■ EXERCISE DESCRIPTION
Find, in the records below, the line that contains "Task: Click the" and the line that contains "Screen dimensions: 1200x675". Copy those two lines and everything between them exactly, but not the pictures.

■ SUPPLIED INFORMATION
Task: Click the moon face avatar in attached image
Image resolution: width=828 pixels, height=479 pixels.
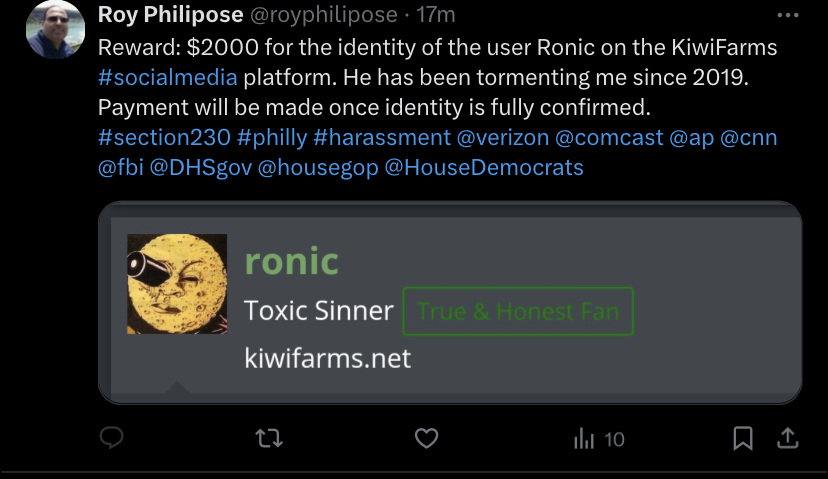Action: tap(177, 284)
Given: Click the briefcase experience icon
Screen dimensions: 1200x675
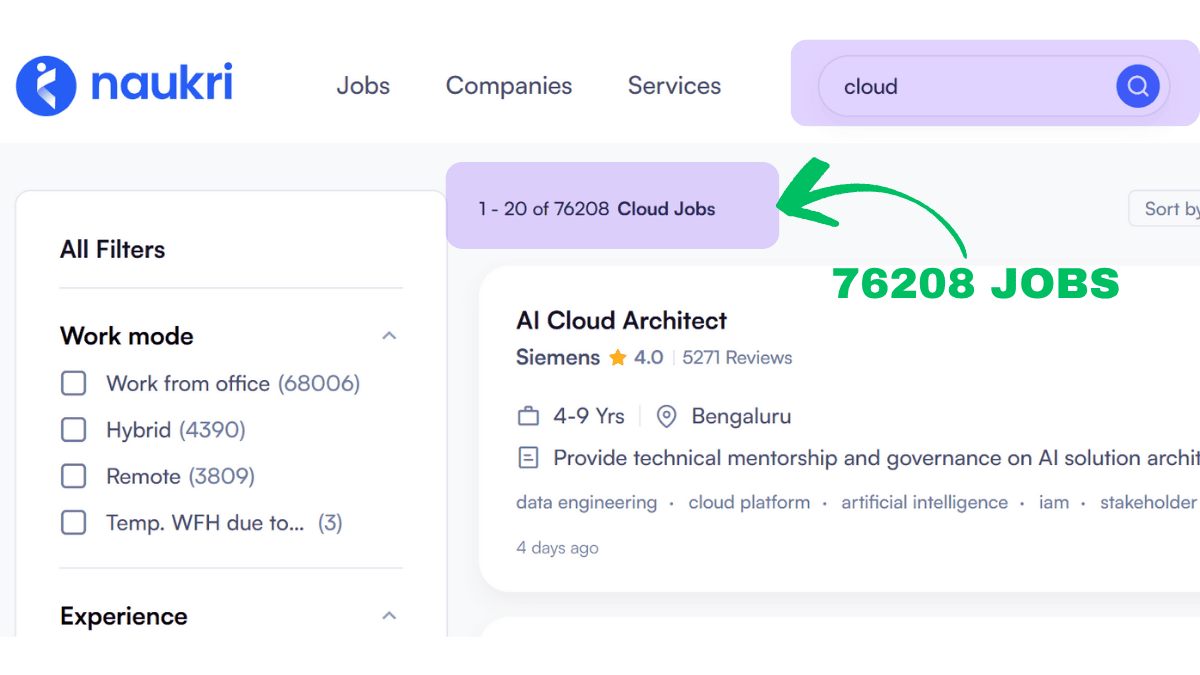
---
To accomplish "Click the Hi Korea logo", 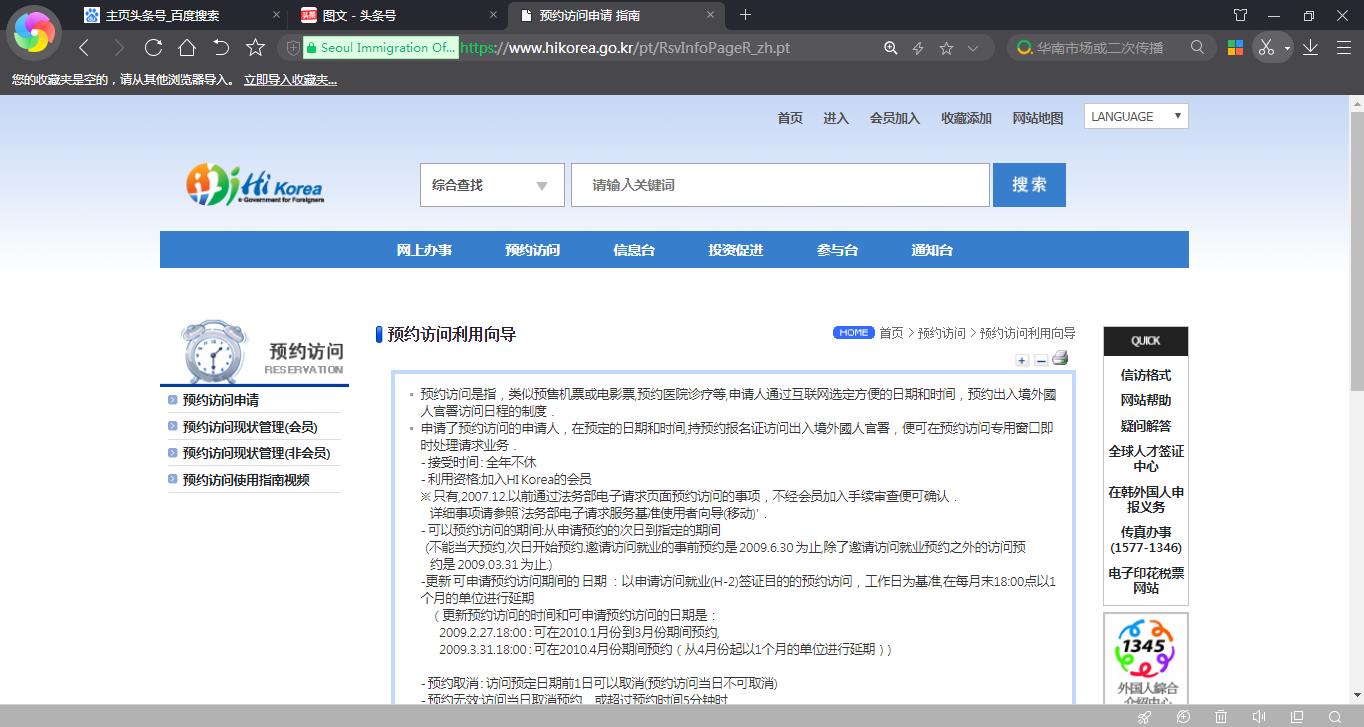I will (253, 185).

■ ANSWER SPACE
Task: Click the moon face avatar in attached image
Image resolution: width=828 pixels, height=479 pixels.
Action: tap(177, 284)
Given: Click the briefcase experience icon
Screen dimensions: 1200x675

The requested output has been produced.